Мамины родители – Сергей Васильевич (1908–1995) и Мария Семеновна (1909–1991) Артемьевы – родом из Башкирии, из небольшого села Иглино. Прожили вместе без малого 63 года. Поженившись в феврале 1929 года, они вскоре оказалась разлученными. Семья Артемьевых (прадед и его дети) была раскулачена и сослана. Крестьянская закалка, спокойный, уравновешенный характер помогли дедушке пережить тяжелейшие испытания лагерем Крайнего Севера. Уходил он на пенсию в середине шестидесятых годов заслуженным буровым мастером Коми АССР, одним из лучших специалистов по ликвидации аварий на нефтяных скважинах. Дедушка Сережа…

Бабушка была хозяйкой. Умела все. Вообще, и бабушка, и дедушка мои, за что бы ни брались, трудились на совесть. Иначе не поднять бы одной Марии Семеновне (дед то в лагере, то в тайге на работе) трех детей, да еще в годы войны. Кристальная честность и основательность – вот что отличало мою бабушку Маню. Эти

качества и объединяли их с дедушкой, и в то же время отличали от многих. Дождались правнуков. И сегодня в далекой Коми растет один из них – Сергей Сергеевич Артемьев.

С другой правнучкой, Машей, моей племянницей, прошлой осенью побывали в Хадыженске. Ездили в гости к маминому брату Владимиру Сергеевичу и его гостеприимной жене Нине Яковлевне.

С Ниночкой Артемьевой (моей мамой) папа встретился в 1951 году. И уже не расставался никогда. Свою маму я называю декабристкой: она так же, как русские женщины XIX века, пошла за своим любимым на осознанные жертвы, понимая, что ее может ожидать жизнь с бывшим политическим заключенным, находящимся в пожизненной ссылке. Но обо всем этом мы с сестрой узнали гораздо позже…

А детство было вполне обычным, если не принимать во внимание исключительной особенности: и папа, и мама постоянно находились дома. Он на творческой работе, она домохозяйка. Это было нелегко: постоянный контроль и внимание. Но в том‑то и дело, что этого как бы и не было. Просто все занимались своими делами. Две школы (обычная и музыкальная); небольшой садик с клумбами (их обычно обихаживала сестра); немецкая овчарка Дозор во дворе, которого привезли из Сочи; подружки из соседнего дома и почти постоянно приходящие и приезжающие гости в доме (их было очень много) – вот наша жизнь. Всегда и во всем была опора и защита. А если не решалась задачка, то можно было быть уверенным – папа обязательно поможет ее решить. Аналитический склад ума ему был присущ, да и математические способности тоже.

Воспитывали нас строго. Мама больше своим многозначительным молчанием. Папа тоже обходился немногословными замечаниями, которым мы следовали неукоснительно.

С раннего детства нам внушили: вы такие же, как все, и не чувствуйте себя особенными, потому что у вас папа писатель. К слову, один из романов так и называется «Как все» (во втором издании «Год первого спутника»).

Фрагменты записей
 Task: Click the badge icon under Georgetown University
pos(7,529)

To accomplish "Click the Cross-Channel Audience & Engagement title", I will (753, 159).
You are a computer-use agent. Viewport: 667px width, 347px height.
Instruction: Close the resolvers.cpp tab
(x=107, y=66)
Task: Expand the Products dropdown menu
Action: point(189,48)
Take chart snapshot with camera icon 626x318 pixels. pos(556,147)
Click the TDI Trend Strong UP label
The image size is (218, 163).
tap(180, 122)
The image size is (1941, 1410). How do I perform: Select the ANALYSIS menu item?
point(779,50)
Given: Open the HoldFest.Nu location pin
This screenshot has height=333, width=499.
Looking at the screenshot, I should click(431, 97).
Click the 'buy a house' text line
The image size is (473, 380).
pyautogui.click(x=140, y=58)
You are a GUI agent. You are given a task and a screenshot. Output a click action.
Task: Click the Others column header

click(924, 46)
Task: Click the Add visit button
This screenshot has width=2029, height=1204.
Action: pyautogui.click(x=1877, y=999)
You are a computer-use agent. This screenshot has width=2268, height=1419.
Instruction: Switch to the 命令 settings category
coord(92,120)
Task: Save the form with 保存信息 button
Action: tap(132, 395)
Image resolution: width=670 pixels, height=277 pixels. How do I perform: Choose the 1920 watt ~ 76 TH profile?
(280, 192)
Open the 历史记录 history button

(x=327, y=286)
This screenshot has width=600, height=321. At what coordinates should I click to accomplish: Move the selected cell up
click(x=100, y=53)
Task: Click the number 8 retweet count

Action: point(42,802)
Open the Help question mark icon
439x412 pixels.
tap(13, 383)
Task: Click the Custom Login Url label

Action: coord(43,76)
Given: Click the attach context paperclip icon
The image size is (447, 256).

Что нужно сделать
a) Перепишите из отрывка воспоминаний о семье фрагмент от слов «качества и объединяли» до слов «Сергей Сергеевич Артемьев.».
b) Продолжите отрывок воспоминаний о семье, начав сразу после его последнего предложения.
Строки взяты из другого источника.

Ожидаемые ответы
a)
качества и объединяли их с дедушкой, и в то же время отличали от многих. Дождались правнуков. И сегодня в далекой Коми растет один из них – Сергей Сергеевич Артемьев.

b)
В более зрелом возрасте я не раз слышала в разговорах, как папа подчеркивал ту же мысль: каждый человек должен сам, своими силами и делами пробивать себе дорогу в жизни. И отвечать за содеянное.

Помнится, когда зашла речь об изменении фамилии (в связи с новым семейным положением), папа высказался категорически в том смысле, что лучше мне принять фамилию мужа. Мне это не очень нравилось. И после его смерти, впервые в жизни, я позволила себе ослушаться его – приняла его фамилию.

Где бы ни жили, одна комната – чаще самая маленькая – отводилась под папин кабинет. Там была библиотека, стоял небольшой письменный стол, радиоприемник и царил обязательный порядок.

За работой папу можно было видеть по вечерам. Работал он не замечая времени. Иногда засиживался до глубокой ночи. У прикроватной тумбочки в спальне всегда лежала записная книжка и шариковая ручка. Наготове. И нас это не удивляло.

В молодости – писал от руки, потом перепечатывал на машинке. Сам. Иногда это делала мама. А иногда мне доверялось (по моей инициативе) перепечатать. Так, с радостью и гордостью в 12–летнем возрасте я перепечатала повесть «Кубанка с красным верхом». Ксерокопии тогда не делались, поэтому печатали на машинке много. Часто прибегали к расклейке (2 экземпляра книги превращались в одну рукопись).

Впоследствии папа больше работал на машинке, потом, если считал нужным, правил и перепечатывал.

Отвлекать папу от работы было нельзя. Но иногда бывали исключения: приход друзей или родственников, интересная корреспонденция, или… у нас (у детей) трудная задачка по математике, которая никак не решается. В этих случаях папа охотно отвлекался от работы, заинтересованно общался с нами. И любая задача, конечно же, решалась. И еще был один повод, когда можно было отвлечь папу от работы – принести в кабинет стакан крепкого чая; лучше с лимоном в его любимом подстаканнике.

Когда папы не было за письменным столом, можно было принести и поставить небольшую вазу с цветами. Цветы всегда у нас были свои – из палисадника, что под окном, или с дачи, когда переехали в Краснодар. Обычно простые, которые он любил – астры, ромашки, незабудки. И, конечно же, сирень!

Эти маленькие знаки внимания с нашей стороны делались обычно с маминой подсказки. Она своим вниманием, спокойствием, мягкостью и добротой как будто укрывала нас от житейских бурь и невзгод.

Совсем недавно ее не стало и сразу обнаружилось, как много она успела и, главное, смогла!

Весну 2003 года, папин юбилей, мы встречаем вместе с Машей, дочерью моей младшей сестры Елены.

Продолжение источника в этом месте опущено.